Todos sabem, em Brasília, que o orçamento da União é ficcional. Todos os anos há contingenciamento, corte de despesas, de investimentos e eventuais frustrações de receitas, geralmente patrimoniais como as de concessões de serviços públicos.
A única coisa que historicamente nunca falhou no orçamento da União foi o aumento das receitas tributárias. A carga tributária no Brasil cresce vegetativamente, porque o país experimenta inflação nunca inferior a 6% ao ano, sendo que em 2015, vai ultrapassar 10%. A inflação aumenta as receitas tributárias, porque a correção das tabelas do Imposto de Renda Pessoa Física e do Super Simples só pode ser feita por lei, e o governo impede e negocia para que isso não aconteça. E quando acontece, corrige por menos que a inflação acumulada e aumenta as alíquotas, o que é sistemático.

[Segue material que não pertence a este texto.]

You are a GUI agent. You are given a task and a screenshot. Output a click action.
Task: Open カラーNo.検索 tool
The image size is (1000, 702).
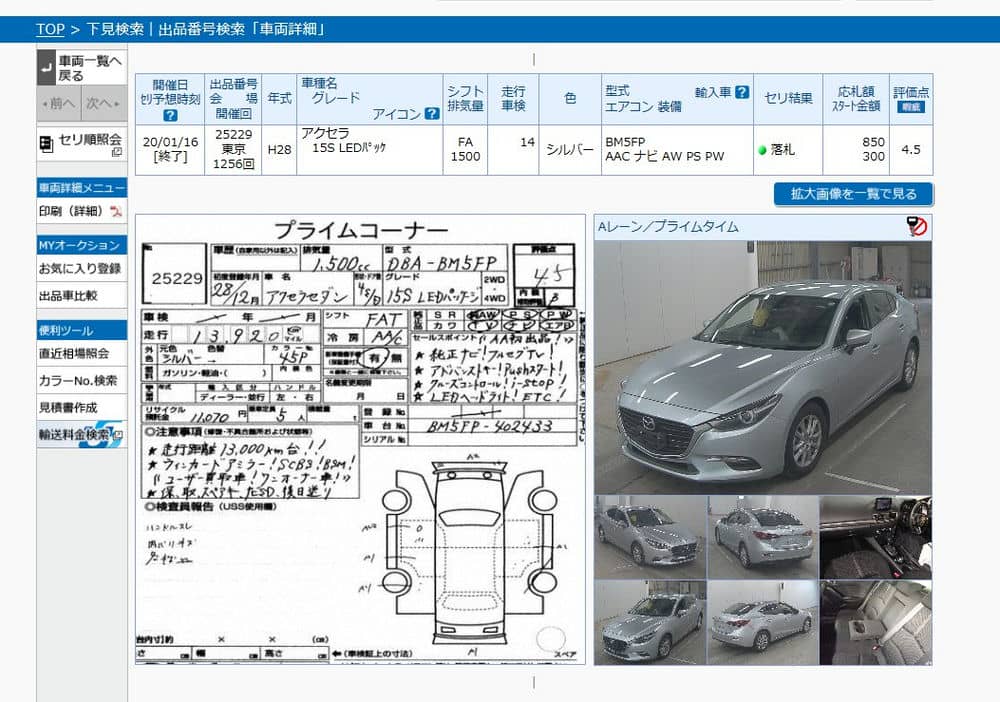click(x=78, y=381)
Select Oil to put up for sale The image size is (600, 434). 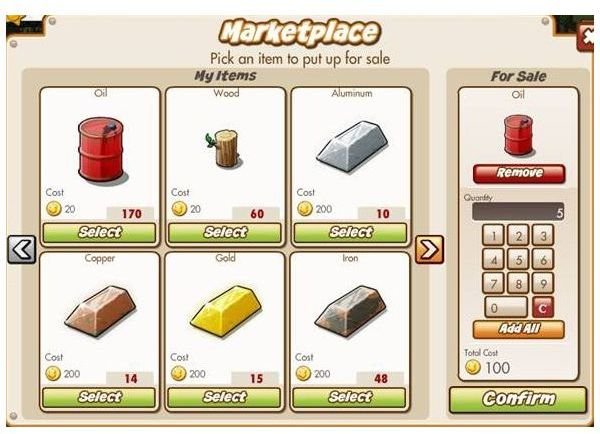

Fora isso, todos os anos, a folha de pagamento da União cresce acima da arrecadação e da inflação e não estou tratando da previdência, estou tratando de funcionários e agentes públicos da ativa, o que engloba o pessoal fixo e concursado, mas especialmente o pessoal contratado em confiança e sem concurso, este sim, verdadeira praga que corrói as contas públicas, embora não seja a única.
O orçamento de 2016 será um pouco menos fictício, porque nele já começará a viger a regra de imposição das emendas parlamentares. Com isso, o governo perdeu margem de manobra no Congresso, já que não tem mais em mãos a caneta com que liberava verbas para deputados "aliados" em troca de apoios pontuais.
Quando o governo Dilma enviou ao Congresso uma peça orçamentária com déficit, estava apenas avisando que, em 2016, pela primeira vez em uns 40 anos, haverá queda de receitas tributárias decorrentes da recessão brutal causada pela corrupção na Petrobrás, pelas pedaladas fiscais, pelo corte de investimentos que o governo se obrigou a fazer, porque havia gasto demais em 2014 por motivos que, sabemos, não muito republicanos.
Mais que isso, o que o orçamento deficitário enviado por Dilma representou, é um aviso, mesmo que informal, de que o Estado brasileiro não cabe em si mesmo e que o governo dela não tem nenhuma intenção de mudar esse quadro, o que depois comprovou, com as tímidas medidas de reforma administrativa e a negativa em extinguir de uma vez apenas 3000 cargos comissionados, dos mais de 100 mil que existem.
E tudo isso na certeza de que o orçamento é fictício, ou seja, uma vez que ele seja aprovado, o governo toca o barco com quaisquer que sejam suas contas, embora administrar o país seria muito mais fácil com a CPMF, já que ela representaria dinheiro novo.
Dou um exemplo: tive um cliente que prestava serviços para órgãos da administração pública federal. E era invariável, quando chegava outubro, eles arranjavam alguma desculpa, alguma suposta infração contratual para simplesmente não liberar as parcelas mensais, basicamente porque já não tinham mais disponibilidade orçamentária e tentavam empurrar o problema pro ano seguinte. Ou seja, o governo não se dá ao trabalho de controlar nem a execução do orçamento, o que mostra que ele é fictício.
A única questão é que o Congresso não pode deixar o país sem orçamento. Porque se o faz, o governo depende dele para tocar o barco, coisa cada vez mais difícil num contexto de base aliada não mais dócil e prestativa como era entre 2003 e 2014.